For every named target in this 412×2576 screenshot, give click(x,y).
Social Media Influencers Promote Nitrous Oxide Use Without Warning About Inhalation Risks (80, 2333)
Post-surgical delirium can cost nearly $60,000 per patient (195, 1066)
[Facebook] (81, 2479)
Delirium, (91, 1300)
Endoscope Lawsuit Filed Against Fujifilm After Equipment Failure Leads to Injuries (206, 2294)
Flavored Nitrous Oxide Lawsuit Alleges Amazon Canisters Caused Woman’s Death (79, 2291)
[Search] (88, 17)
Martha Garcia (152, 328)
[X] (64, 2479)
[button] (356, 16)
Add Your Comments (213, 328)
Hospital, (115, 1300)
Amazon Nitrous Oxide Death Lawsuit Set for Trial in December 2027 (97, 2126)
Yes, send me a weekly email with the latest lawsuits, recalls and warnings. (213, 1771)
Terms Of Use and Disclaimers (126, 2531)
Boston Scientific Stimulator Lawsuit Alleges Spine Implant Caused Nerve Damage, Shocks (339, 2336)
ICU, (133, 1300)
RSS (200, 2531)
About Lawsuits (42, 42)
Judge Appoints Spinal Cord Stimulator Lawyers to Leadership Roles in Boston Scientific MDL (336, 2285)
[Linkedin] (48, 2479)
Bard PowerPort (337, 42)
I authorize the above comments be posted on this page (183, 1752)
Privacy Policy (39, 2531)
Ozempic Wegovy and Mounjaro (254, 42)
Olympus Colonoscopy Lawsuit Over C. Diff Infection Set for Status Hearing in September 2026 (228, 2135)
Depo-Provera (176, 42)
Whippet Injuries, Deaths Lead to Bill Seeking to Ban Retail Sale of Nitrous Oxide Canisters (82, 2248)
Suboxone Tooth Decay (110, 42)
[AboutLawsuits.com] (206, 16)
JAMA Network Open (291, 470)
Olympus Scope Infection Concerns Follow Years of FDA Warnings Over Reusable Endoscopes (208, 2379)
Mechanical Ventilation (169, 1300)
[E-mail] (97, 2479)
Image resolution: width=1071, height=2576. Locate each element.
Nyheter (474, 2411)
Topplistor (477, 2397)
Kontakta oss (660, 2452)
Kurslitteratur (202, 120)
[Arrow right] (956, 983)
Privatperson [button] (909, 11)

= TASK OBJECTIVE =
The expected response is the full data, reproduced exactly.

= REPLY =
For every named target in this 412×2576 screenshot, give click(x,y).
Social Media Influencers Promote Nitrous Oxide Use Without Warning About Inhalation Risks (80, 2333)
Post-surgical delirium can cost nearly $60,000 per patient (195, 1066)
[Facebook] (81, 2479)
Delirium, (91, 1300)
Endoscope Lawsuit Filed Against Fujifilm After Equipment Failure Leads to Injuries (206, 2294)
Flavored Nitrous Oxide Lawsuit Alleges Amazon Canisters Caused Woman’s Death (79, 2291)
[Search] (88, 17)
Martha Garcia (152, 328)
[X] (64, 2479)
[button] (356, 16)
Add Your Comments (213, 328)
Hospital, (115, 1300)
Amazon Nitrous Oxide Death Lawsuit Set for Trial in December 2027 (97, 2126)
Yes, send me a weekly email with the latest lawsuits, recalls and warnings. (213, 1771)
Terms Of Use and Disclaimers (126, 2531)
Boston Scientific Stimulator Lawsuit Alleges Spine Implant Caused Nerve Damage, Shocks (339, 2336)
ICU, (133, 1300)
RSS (200, 2531)
About Lawsuits (42, 42)
Judge Appoints Spinal Cord Stimulator Lawyers to Leadership Roles in Boston Scientific MDL (336, 2285)
[Linkedin] (48, 2479)
Bard PowerPort (337, 42)
I authorize the above comments be posted on this page (183, 1752)
Privacy Policy (39, 2531)
Ozempic Wegovy and Mounjaro (254, 42)
Olympus Colonoscopy Lawsuit Over C. Diff Infection Set for Status Hearing in September 2026 (228, 2135)
Depo-Provera (176, 42)
Whippet Injuries, Deaths Lead to Bill Seeking to Ban Retail Sale of Nitrous Oxide Canisters (82, 2248)
Suboxone Tooth Decay (110, 42)
[AboutLawsuits.com] (206, 16)
JAMA Network Open (291, 470)
Olympus Scope Infection Concerns Follow Years of FDA Warnings Over Reusable Endoscopes (208, 2379)
Mechanical Ventilation (169, 1300)
[E-mail] (97, 2479)
Image resolution: width=1071, height=2576. Locate each element.
Nyheter (474, 2411)
Topplistor (477, 2397)
Kontakta oss (660, 2452)
Kurslitteratur (202, 120)
[Arrow right] (956, 983)
Privatperson [button] (909, 11)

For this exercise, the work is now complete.